Thursday, April 29, 2010

squirrel for supper

"Mum, Audrey has eaten the squirrel," he says.

We have black squirrels in our garden. To be honest, I don't like seeing them there. The cats try to kill them and they're mamba-prey (ie mamba-magnets). I'd rather the squirrels were in somebody else's avocado tree.

My son learns a lot from his Shona friends. Vocabulary, for example. Audrey, Sam and I went walking last night as the power cut deepened. The moon was rising, oversized in a blue-satin sky as only an African moon can be.

"Look, Mai Sammy," Audrey said. "It's mwedzi." One more word to chalk up, for me and for Sam.

He picks up good manners too.
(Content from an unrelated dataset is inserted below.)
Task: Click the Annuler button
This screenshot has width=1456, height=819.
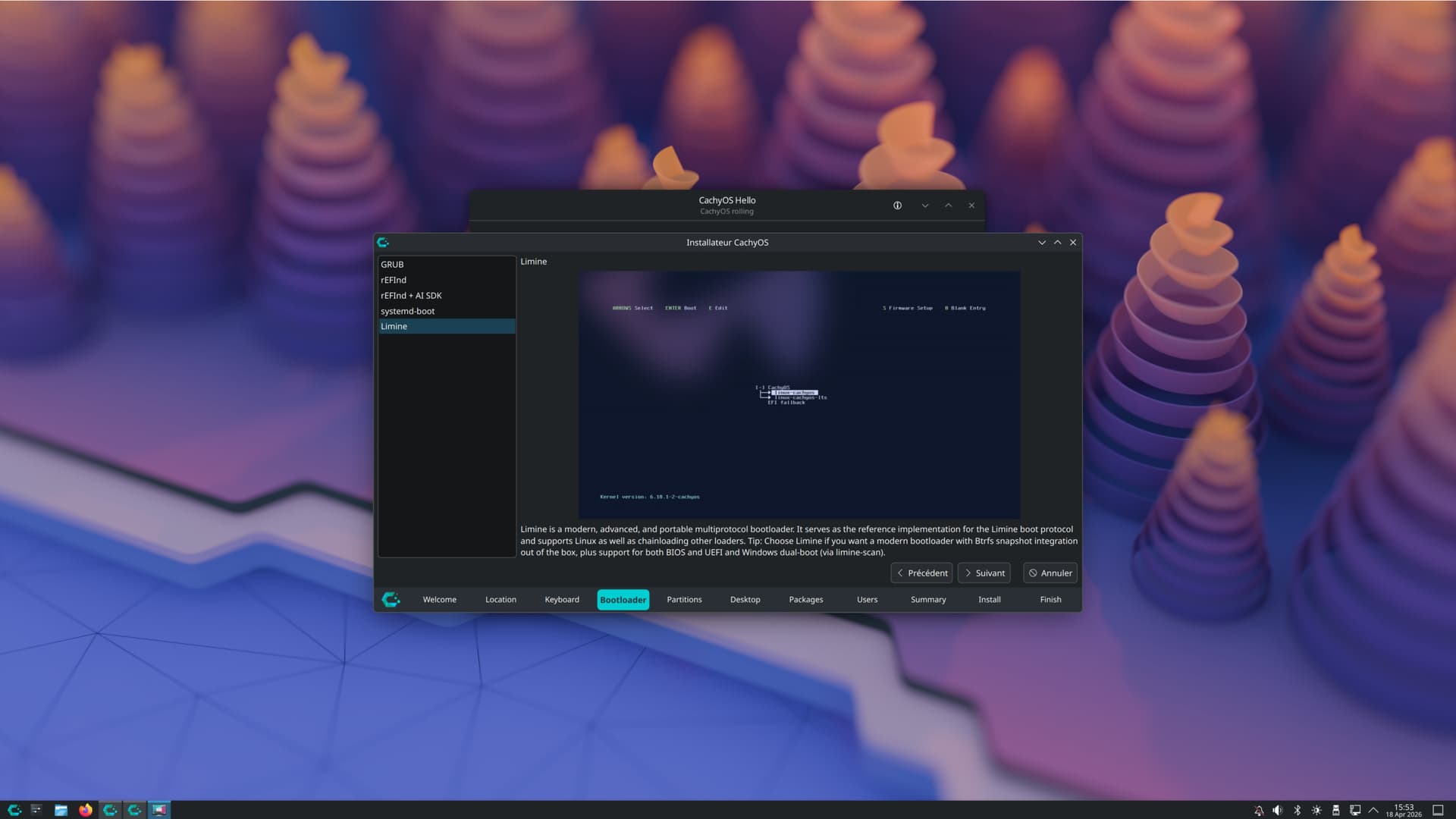Action: pyautogui.click(x=1050, y=573)
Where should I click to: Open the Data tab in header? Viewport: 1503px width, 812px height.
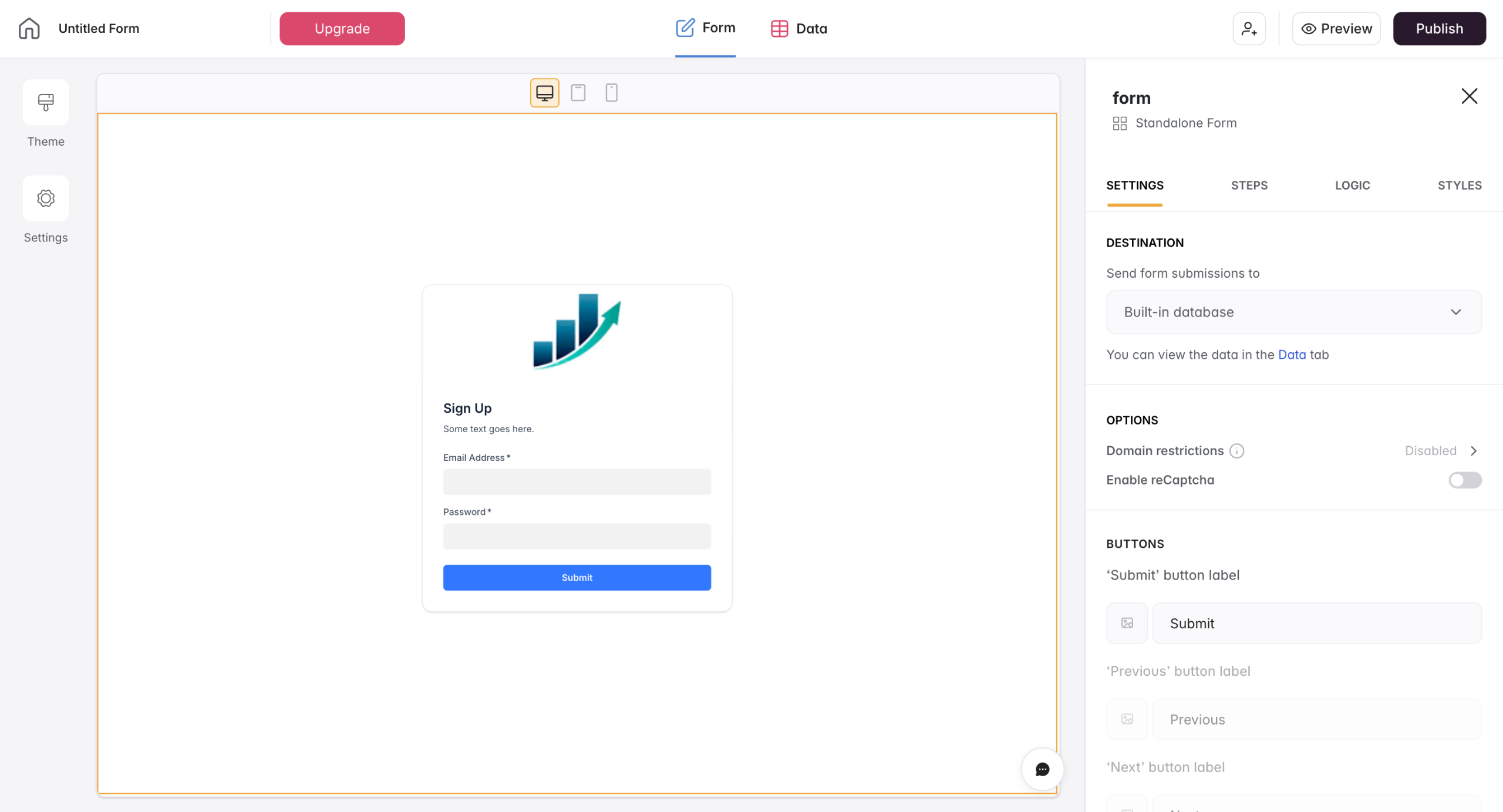point(799,28)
Audrey and he collect firewood for me, late in the afternoon when the sun has dried the branches. "She'll make a good daughter-in-law," Mai Bruce laughs. Shona culture advises that couples marry vematongo (from the same 'ruins', the same place). How does that work when you both come from the same geographical area but you're black and white, I wonder?

Another thing he's picking up is what Audrey calls Shona medicine. This morning Sam took me to see a tiny weed with a pink stalk. "You use it when you have a sore eye," he said, showing me the milky sap that prickled from where he'd pulled it off at ground-level. "Gogo (granny) uses it," Audrey said proudly.

Feeling virtuous I led her to our aloe vera. I've used the jelly-like sap on burns before. "This is a good plant too, isn't it, Audrey?" She sniffed. "For chicks, yes," she said. She meant the feathered kind: huku.

He's learning good things, then. Still, squirrel and sadza for supper makes me feel rather squeamish.